Devenir distillateur… quelques questions
- Le 22/10/2010
- Dans L'Atelier Public de Distillation
Comment devenir distillateur
Ce blog a pour vocation de notamment vendre mon livre expliquer comment distiller, ou devenir distillateur légalement, et ce n'est pas toujours facile de trouver des solutions tant les règlements peuvent être décourageants…
En témoigne ce lecteur passionné qui m'écrit cette lettre 3 jours après avoir reçu mon livre (ça fait plaisir d'être lu aussi vite !).
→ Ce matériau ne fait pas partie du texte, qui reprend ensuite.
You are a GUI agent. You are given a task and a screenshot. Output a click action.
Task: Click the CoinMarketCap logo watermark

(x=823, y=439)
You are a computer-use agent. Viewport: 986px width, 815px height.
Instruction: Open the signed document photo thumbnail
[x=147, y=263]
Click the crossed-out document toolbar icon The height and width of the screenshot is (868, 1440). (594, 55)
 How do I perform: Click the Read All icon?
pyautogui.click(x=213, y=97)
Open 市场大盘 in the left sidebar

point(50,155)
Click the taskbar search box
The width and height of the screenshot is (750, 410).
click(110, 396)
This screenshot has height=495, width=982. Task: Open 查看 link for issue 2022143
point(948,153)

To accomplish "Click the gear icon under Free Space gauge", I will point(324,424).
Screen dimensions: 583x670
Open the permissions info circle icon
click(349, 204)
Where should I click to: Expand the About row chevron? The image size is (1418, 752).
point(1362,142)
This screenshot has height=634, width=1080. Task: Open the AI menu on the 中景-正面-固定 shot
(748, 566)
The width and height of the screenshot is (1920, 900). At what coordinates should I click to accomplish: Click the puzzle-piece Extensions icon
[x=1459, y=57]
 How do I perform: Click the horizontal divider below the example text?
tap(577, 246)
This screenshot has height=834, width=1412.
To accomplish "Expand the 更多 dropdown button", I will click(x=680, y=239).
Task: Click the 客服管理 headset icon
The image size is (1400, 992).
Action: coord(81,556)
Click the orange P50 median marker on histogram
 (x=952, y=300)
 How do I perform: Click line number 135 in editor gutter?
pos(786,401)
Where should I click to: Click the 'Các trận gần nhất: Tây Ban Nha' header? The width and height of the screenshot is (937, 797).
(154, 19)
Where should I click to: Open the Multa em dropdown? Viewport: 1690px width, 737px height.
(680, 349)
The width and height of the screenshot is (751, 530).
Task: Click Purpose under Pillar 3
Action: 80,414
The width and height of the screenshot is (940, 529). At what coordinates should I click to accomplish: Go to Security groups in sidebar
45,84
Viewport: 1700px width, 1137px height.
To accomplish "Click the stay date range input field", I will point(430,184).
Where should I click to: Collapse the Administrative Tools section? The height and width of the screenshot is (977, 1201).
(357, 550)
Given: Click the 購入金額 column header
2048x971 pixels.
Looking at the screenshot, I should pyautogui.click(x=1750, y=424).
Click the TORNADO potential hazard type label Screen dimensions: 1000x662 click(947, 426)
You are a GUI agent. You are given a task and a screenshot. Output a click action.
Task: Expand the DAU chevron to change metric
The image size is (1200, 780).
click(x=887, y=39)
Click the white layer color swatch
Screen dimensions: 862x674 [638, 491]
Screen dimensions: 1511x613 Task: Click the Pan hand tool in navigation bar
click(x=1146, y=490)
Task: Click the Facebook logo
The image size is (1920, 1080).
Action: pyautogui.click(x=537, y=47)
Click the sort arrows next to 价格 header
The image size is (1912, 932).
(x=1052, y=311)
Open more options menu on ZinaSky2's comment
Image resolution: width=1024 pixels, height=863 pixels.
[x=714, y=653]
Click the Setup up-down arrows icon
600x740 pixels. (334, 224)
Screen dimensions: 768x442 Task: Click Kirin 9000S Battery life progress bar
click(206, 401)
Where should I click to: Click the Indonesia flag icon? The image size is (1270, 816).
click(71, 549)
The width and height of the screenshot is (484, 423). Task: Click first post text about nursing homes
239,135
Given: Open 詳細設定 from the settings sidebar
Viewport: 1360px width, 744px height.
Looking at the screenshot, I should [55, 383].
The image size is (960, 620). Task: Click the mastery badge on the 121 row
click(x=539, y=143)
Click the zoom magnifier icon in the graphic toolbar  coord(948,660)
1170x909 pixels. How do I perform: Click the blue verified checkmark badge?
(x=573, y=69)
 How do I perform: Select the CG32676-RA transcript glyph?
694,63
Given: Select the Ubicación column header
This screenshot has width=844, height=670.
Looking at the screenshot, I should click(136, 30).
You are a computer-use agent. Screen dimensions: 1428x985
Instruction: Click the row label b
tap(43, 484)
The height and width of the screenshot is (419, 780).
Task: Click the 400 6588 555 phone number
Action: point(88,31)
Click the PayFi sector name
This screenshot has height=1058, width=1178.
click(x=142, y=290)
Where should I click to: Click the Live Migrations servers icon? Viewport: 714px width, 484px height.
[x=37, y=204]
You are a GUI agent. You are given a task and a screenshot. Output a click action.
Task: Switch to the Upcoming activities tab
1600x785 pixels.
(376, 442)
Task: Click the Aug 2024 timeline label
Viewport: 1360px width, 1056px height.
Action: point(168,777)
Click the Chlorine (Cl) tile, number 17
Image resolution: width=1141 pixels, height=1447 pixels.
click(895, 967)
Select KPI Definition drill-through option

Voici quelques réponses à ses questions, qui intéresseront les lecteurs qui souhaiteraient se mettre sur les rangs, ou simplement seront curieux du marathon administratif vécu par les bouilleurs.
Je dois préciser que j'ai eu moi-même la chance (!!!) de fréquenter un certain nombre d'agents de la gabelle puisque j'ai travaillé dans plusieurs régions. Si j'ai eu parfois des soucis, ils étaient de deux sortes : on a pu me tirer les oreilles à cause de ma négligence ou, plus souvent, de mon ignorance du règlement (un simple coup de fil de l'administration aurait très bien pu me permettre un régularisation rapide dans bien des cas, mais la procédure administrative utilisée -lettres recommandée, transfert du dossier vers d'autres services… transforme automatiquement n'importe quelle affaire bégnine en un cauchemar kafkaïen). Par chance, je m'en suis toujours bien tiré et je n'ai jamais eu d'amende (ce qui est rare chez les bouilleurs ambulants). Actuellement, j'ai de très bons rapports (c'est à dire normaux) avec mes bureaux de référence, ce qui vient du fait que nous nous connaissons maintenant bien (et que je suis réglo bien sûr).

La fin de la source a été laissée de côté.